== Extracted text ==

But the film doesn’t get into the death threats. Someone mentions it before they suit up Greaves with the kevlar for what turns out to be the perfunctory finish of the film. Director Lane directs the documentary’s sporadic narrative without any structure, so it’s not like a “let’s talk about death threats” aside would fit but not talking about them also stays in line with how Lane avoids talking about opposition to the Satanic Temple.

Given the TST members define Satan as the “adversary” not the horned beast or whatnot… Hail Satan? not mentioning how the opponents to the Temple are 1) Christian, 2) dedicated to the destruction of the U.S. Constitution, 3) hypocrites, 4) bad people, 5) whatever else. There’s one montage sequence where Lane shows Christians complaining to a city council about the TST giving the daily prayer but not much else. Sure, the film shows Arkansas senator Jason Rapert as an evil fuckwit, but the guy’s objectively an evil fuckwit. Those citizens ignorantly ranting against Satanism? Lane and editors Amy Foote and Aaron Wickenden made the choice of how to present them. Including using a woman who’s apparently an ESL speaker as a joke.

Lane is more than comfortable to present the Satanic Temple as a necessary good but doesn’t get into why it’s necessary; the documentary does at least silver medal gymnastics to avoid talking about how awful American Christians treat everyone who doesn’t think like them. Lane frequently just uses a one-liner from Greaves to comment on something, which “works” because Greaves has got a great onscreen presence as an interviewee (the film relies on following him so much it ought to just follow him), but it’s a major dodge. Lane’s more than comfortable to use Megyn Kelly as a sight gag but not to actually address why Kelly is able to be used as a sight gag. Because she’s an evil white American Christian.

===

Tasks
[a] Decide whether each statement agrees with the film review: (i) The film goes into the death threats in detail. (ii) Amy Foote and Aaron Wickenden edited the documentary. (iii) Megyn Kelly is used in the film as a sight gag. For each, answer yes or no and quote the deciding words of the review.
[b] Print the passage of the film review starting at "But the film" and ending at "the Satanic Temple.".

== Stored records ==

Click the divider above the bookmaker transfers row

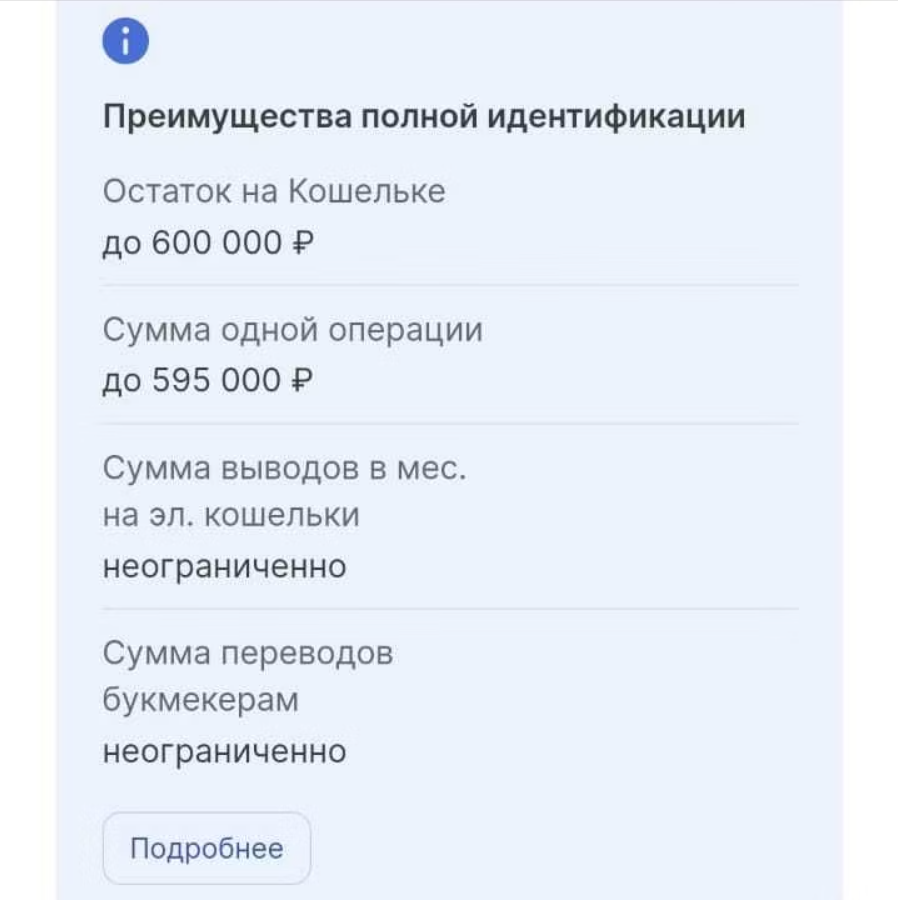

===
== Stored records ==

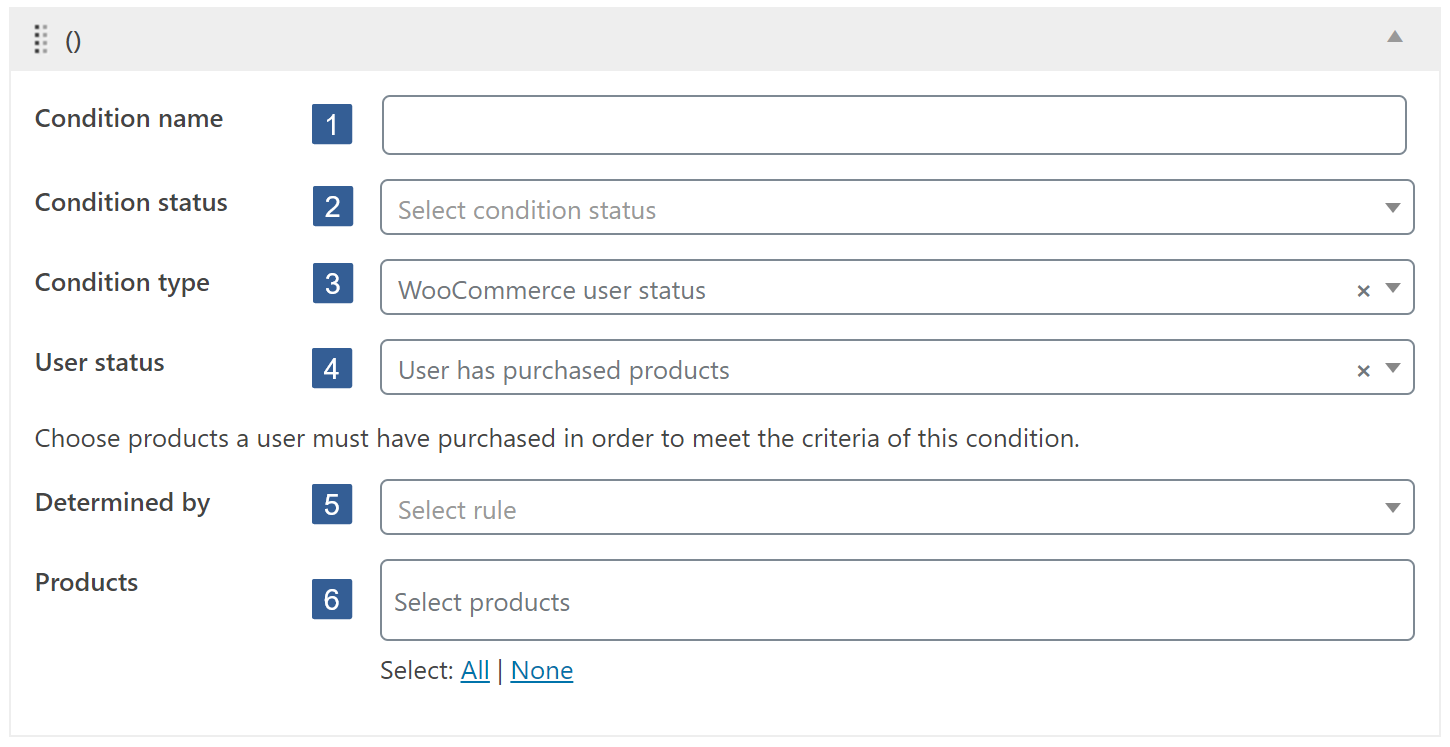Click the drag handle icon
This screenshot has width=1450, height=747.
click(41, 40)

===

Written responses
[a]
(i) No: "But the film doesn’t get into the death threats."
(ii) Yes: "Lane and editors Amy Foote and Aaron Wickenden made the choice of how to present them."
(iii) Yes: "Lane’s more than comfortable to use Megyn Kelly as a sight gag"

[b]
But the film doesn’t get into the death threats. Someone mentions it before they suit up Greaves with the kevlar for what turns out to be the perfunctory finish of the film. Director Lane directs the documentary’s sporadic narrative without any structure, so it’s not like a “let’s talk about death threats” aside would fit but not talking about them also stays in line with how Lane avoids talking about opposition to the Satanic Temple.